- **Exercise brief**:
Tell how many lines below include the word "computer". Only the number should appear.

- **Material to process**:
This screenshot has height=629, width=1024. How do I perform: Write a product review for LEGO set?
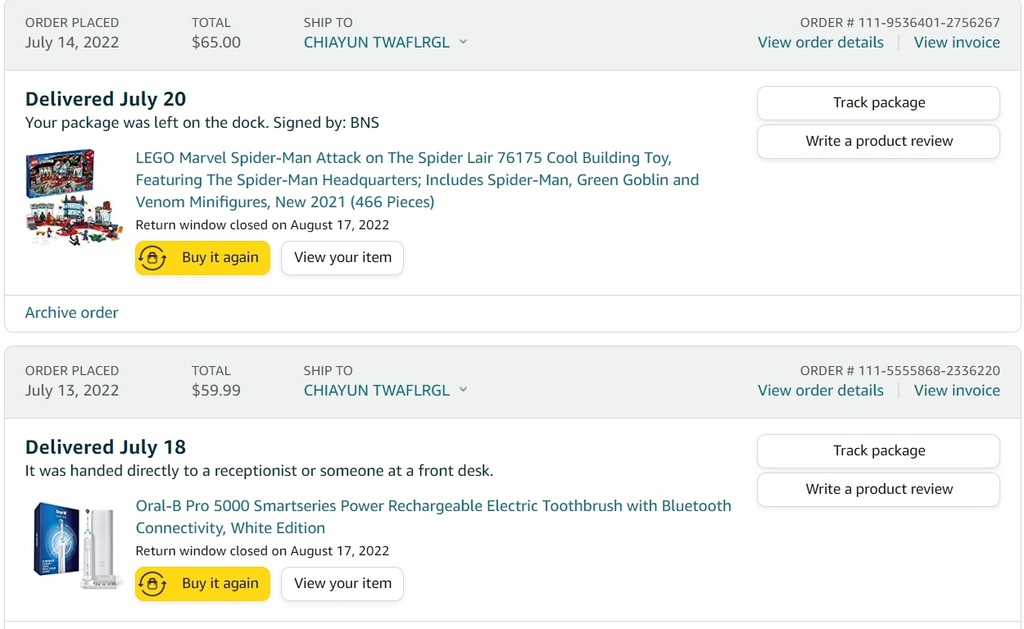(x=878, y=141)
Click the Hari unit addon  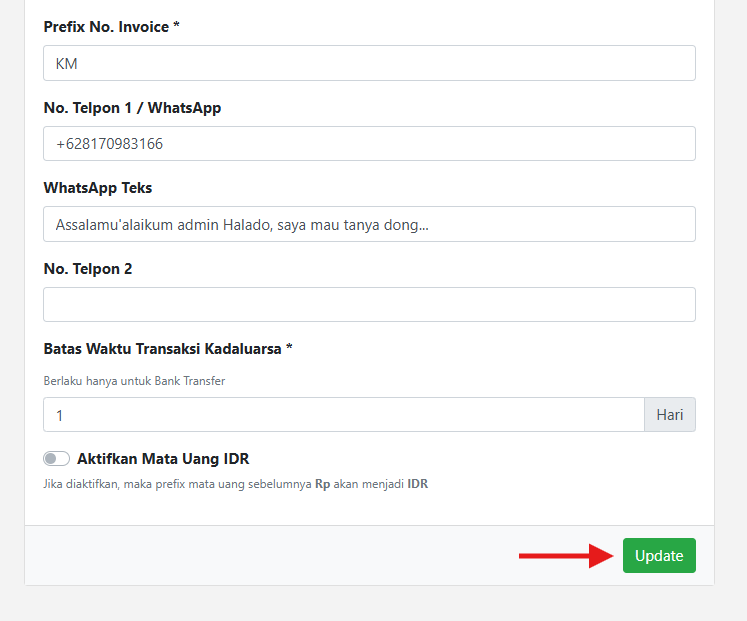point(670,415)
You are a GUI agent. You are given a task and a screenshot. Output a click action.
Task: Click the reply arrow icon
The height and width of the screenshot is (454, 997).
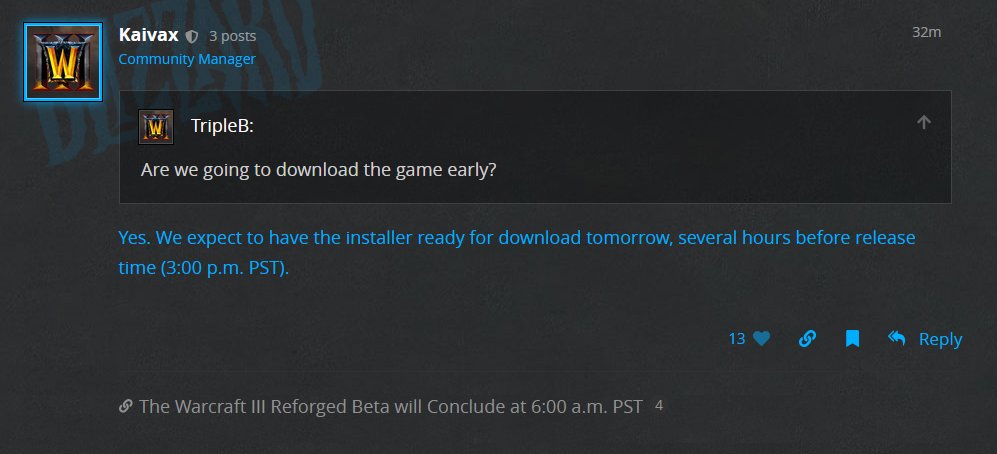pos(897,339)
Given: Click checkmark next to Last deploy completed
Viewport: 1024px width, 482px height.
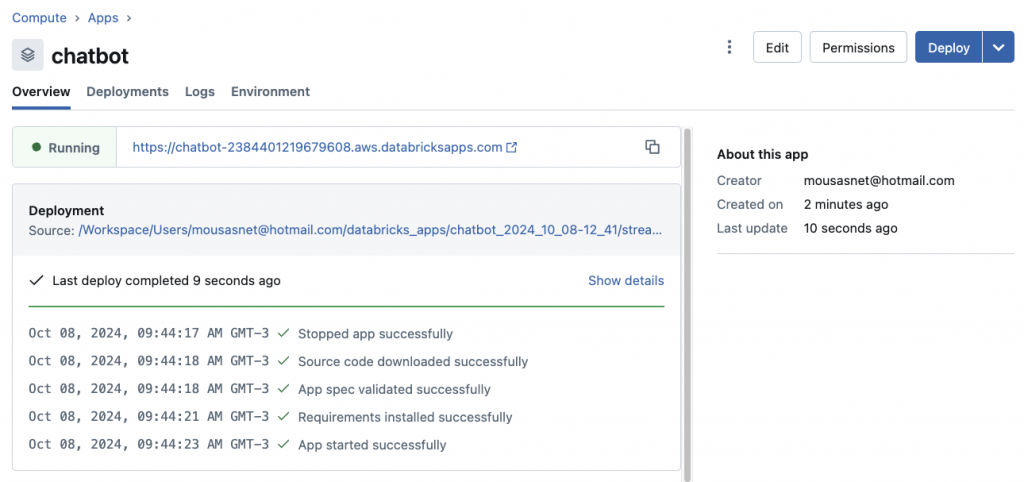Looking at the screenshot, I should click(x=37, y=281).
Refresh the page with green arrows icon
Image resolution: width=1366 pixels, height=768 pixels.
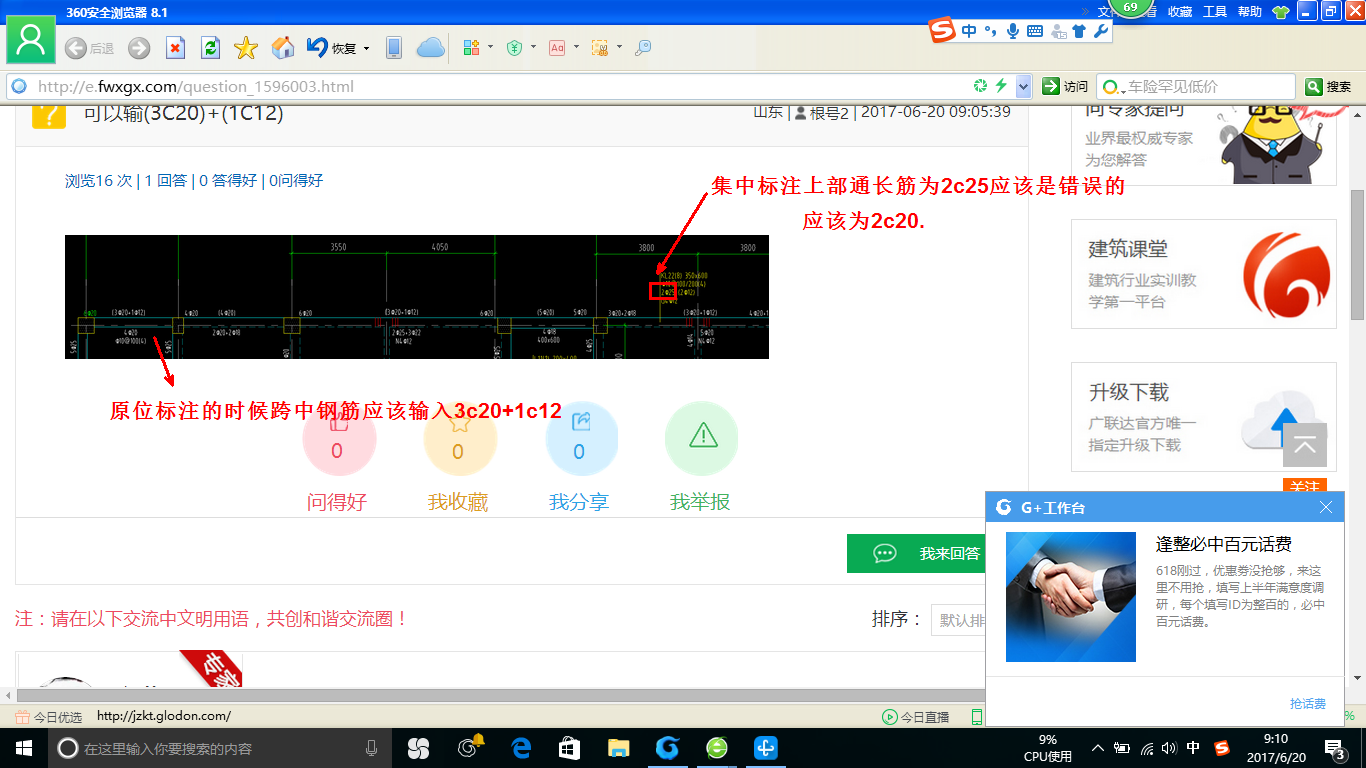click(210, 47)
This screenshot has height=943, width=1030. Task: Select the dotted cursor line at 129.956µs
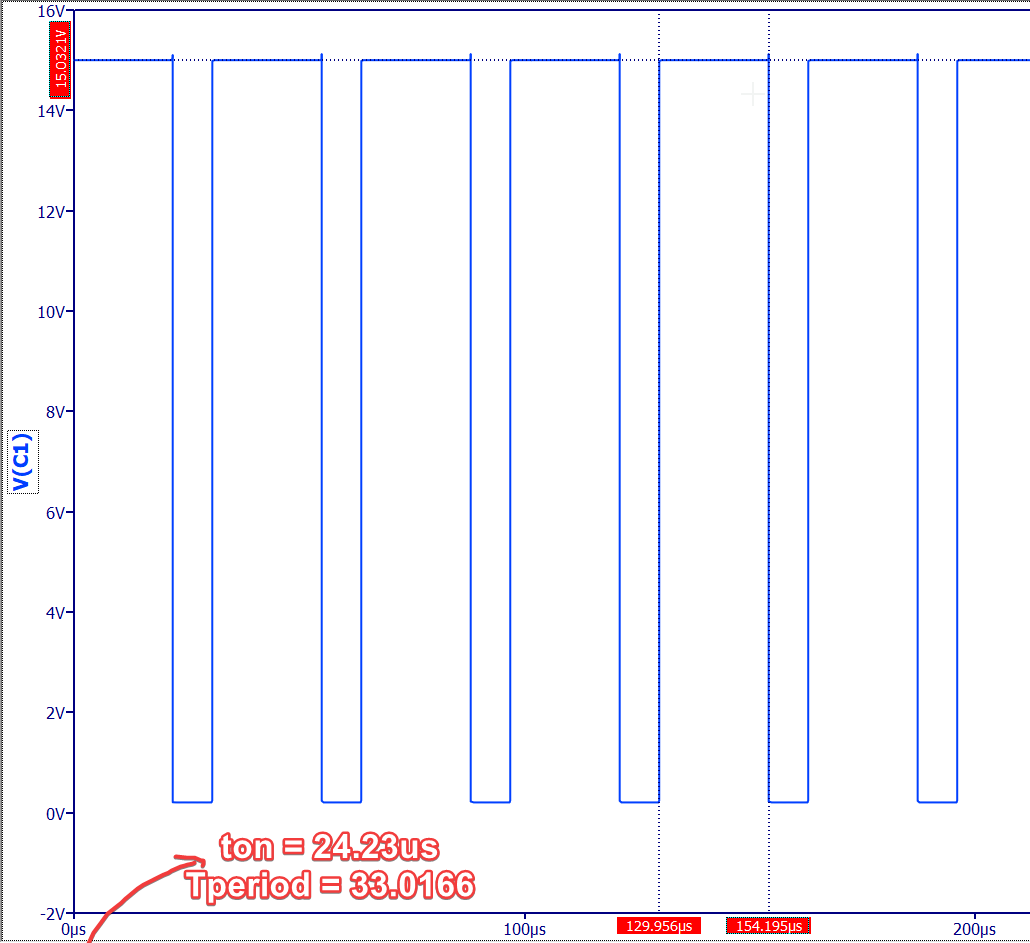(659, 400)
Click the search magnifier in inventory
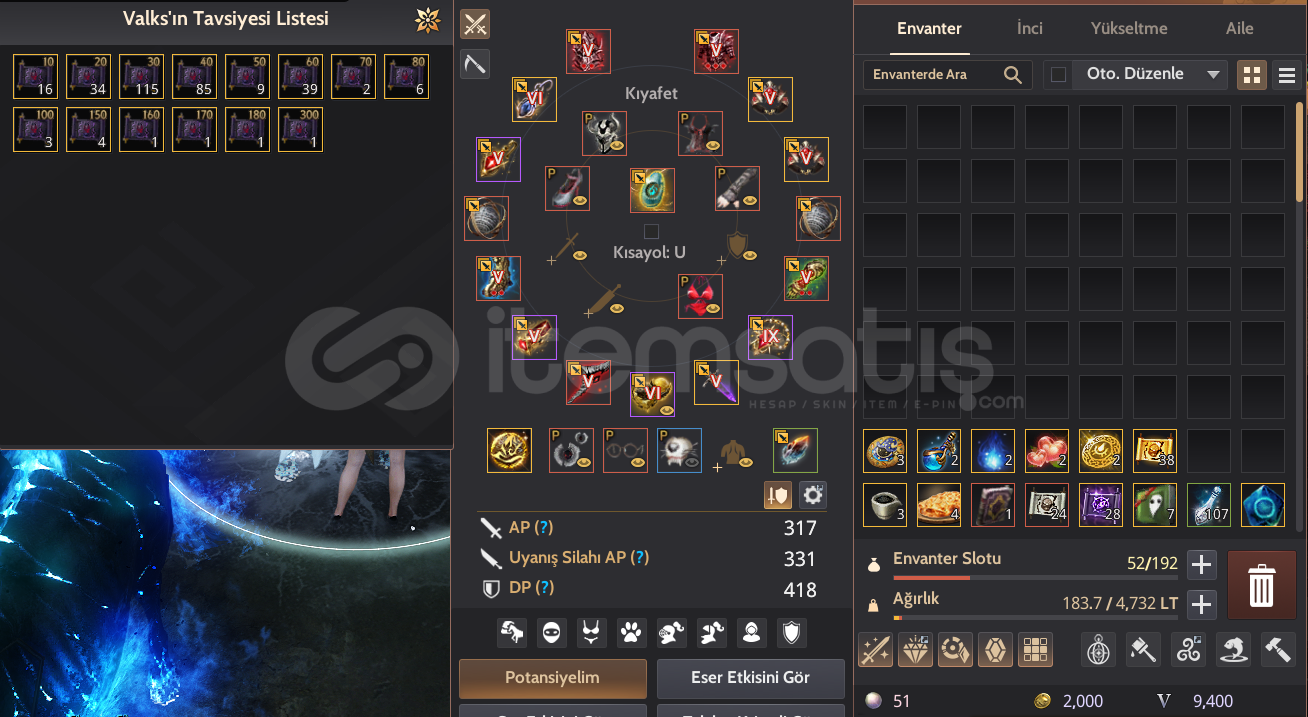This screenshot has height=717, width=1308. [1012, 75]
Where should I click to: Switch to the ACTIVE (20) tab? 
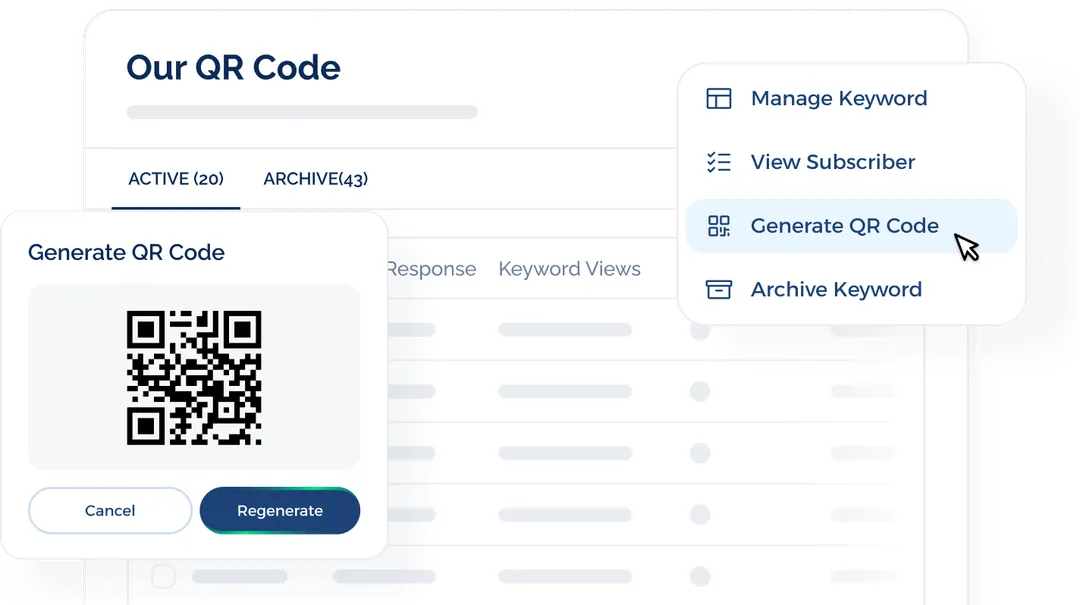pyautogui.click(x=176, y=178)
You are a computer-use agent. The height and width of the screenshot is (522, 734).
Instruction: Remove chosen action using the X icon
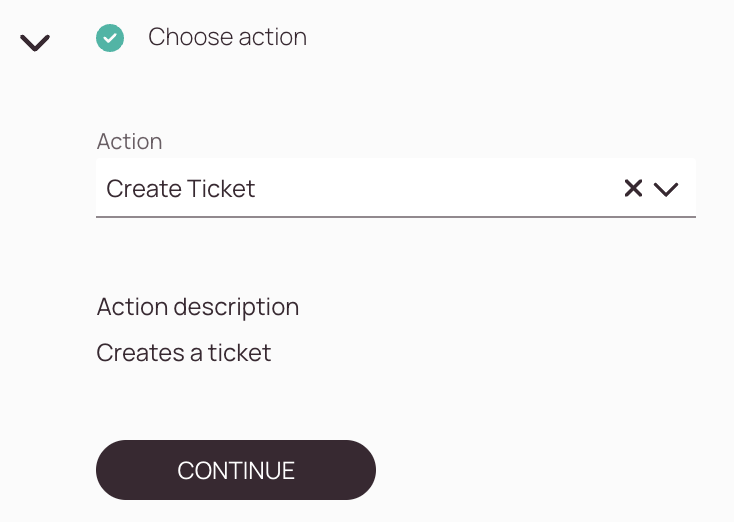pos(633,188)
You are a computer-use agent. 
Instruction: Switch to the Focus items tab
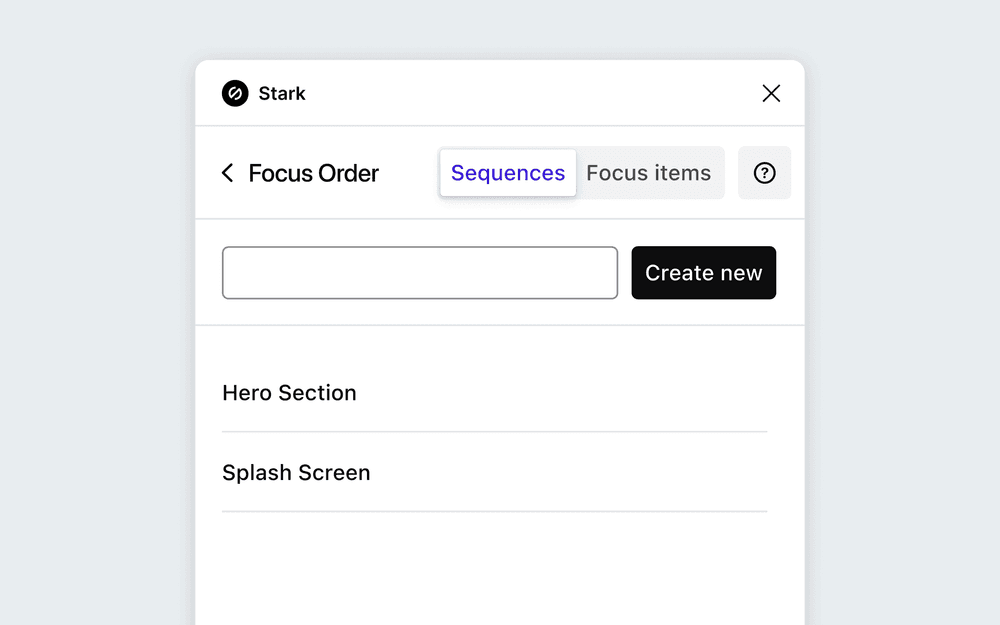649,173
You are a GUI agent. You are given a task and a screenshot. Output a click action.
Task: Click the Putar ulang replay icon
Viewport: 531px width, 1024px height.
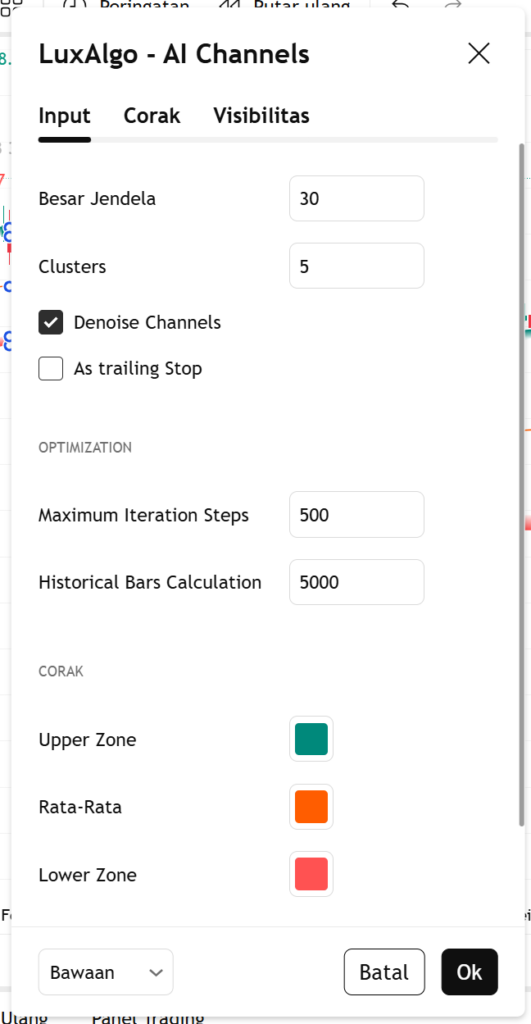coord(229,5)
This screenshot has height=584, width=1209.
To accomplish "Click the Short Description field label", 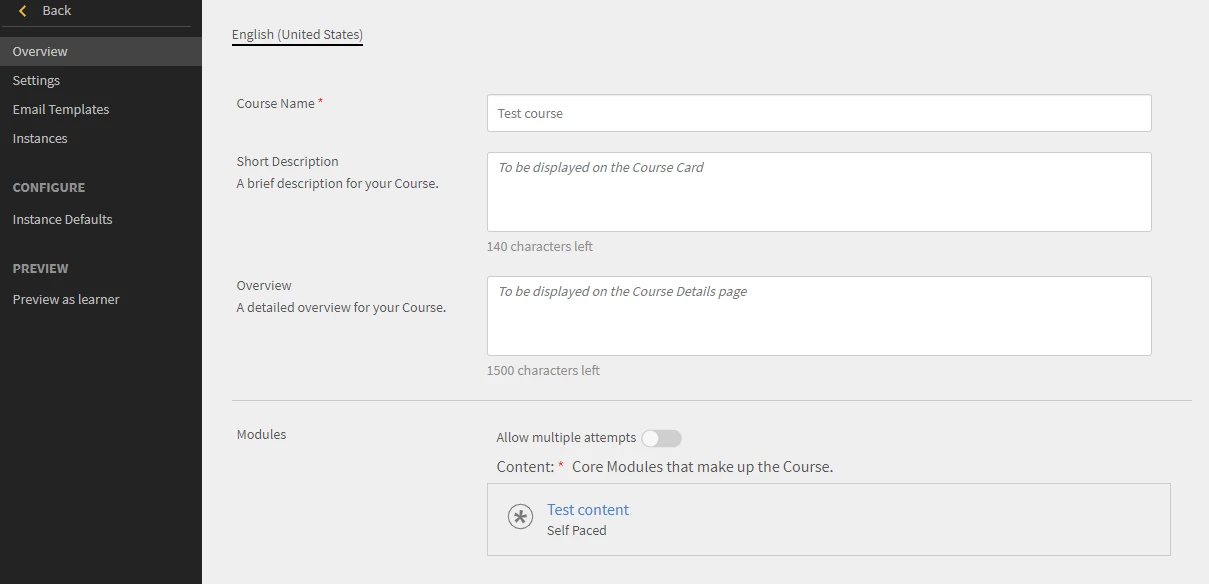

- **Solution for this task**:
2